In der Mitteilung blickt das Bistum auf seine Gesamtbilanz und versucht, den Schaden einzuordnen: Das Investment in den Verius-Fonds habe damals „nur ein Prozent des ganzen Anlagevolumens“ des Bistums ausgemacht. Außerdem habe das Bistum zu dem Zeitpunkt zwei weitere Sonderinvestments abgeschlossen, „die zum heutigen Stand positive Ergebnisse erbracht haben“. In der Stellungnahme heißt es: „Die Verluste aus der Verius-Investition sind bereits vollständig abgeschrieben.“
Ähnlich äußerte sich der Diözesanrat des Bistums auf Anfrage unserer Redaktion: „Aus Sicht der Gläubigen ist natürlich jeder Euro Verlust auch ein Verlust der kirchlichen Verpflichtungen für die Gläubigen. Wir denken jedoch, in Anbetracht des Verhältnisses des Verlustes zum Vermögen des Bistums, ist der Verlust bei reeller Betrachtung akzeptabel, da auch bei vielen privat Verluste in den Zeiten der Niedrigzins- bzw. Nullzinszeit entstanden sind.“
Wie gefährlich war der Verius-Immobilien-Fonds? Waren Investoren gewarnt?
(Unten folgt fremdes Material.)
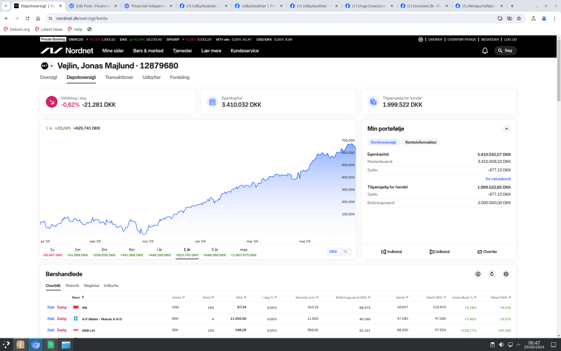Refresh the Børshandlede table

tap(492, 274)
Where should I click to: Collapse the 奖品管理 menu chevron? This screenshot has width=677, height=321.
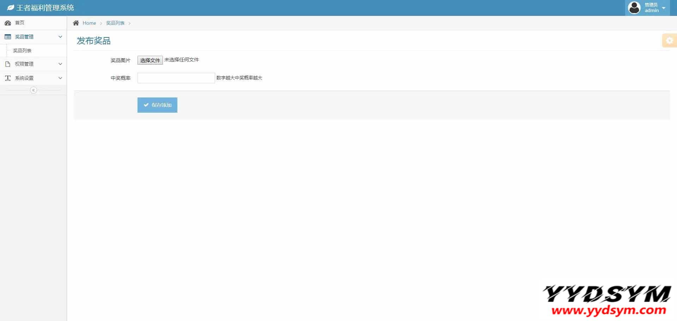pyautogui.click(x=60, y=37)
Aber wie gefährlich war die Anlage? Waren die Investoren gewarnt? Das offizielle Verkaufsprospekt für den Verius-Fonds listete 27 Risiken auf, NDR, WDR und SZ zitieren aus dem Dokument. Nur fünf der Risiken werden im Prospekt als „gering“ bewertet, 19 als „mittel“, drei als „hoch“. Sie könnten „zum teilweisen oder vollständigen Verlust des eingezahlten Kapitals führen“.
Über Informanten und Einblicke in den E-Mail-Verkehr der Investoren konnte das Rechercheteam den Skandal aufdecken. Auf der Liste der Anleger stehen unter anderem auch die Bayerische Allgemeine Versicherung sowie die Bayerische Beamten-Lebensversicherung und die Deutsche Pensionskasse, zudem die Altersversorgungswerke von Apothekern, Ärzten und Steuerberatern in mehreren Bundesländern.
Mit gut 1,1 Millionen Kirchenmitgliedern ist das Bistum Augsburg die zweitgrößte Diözese in Bayern.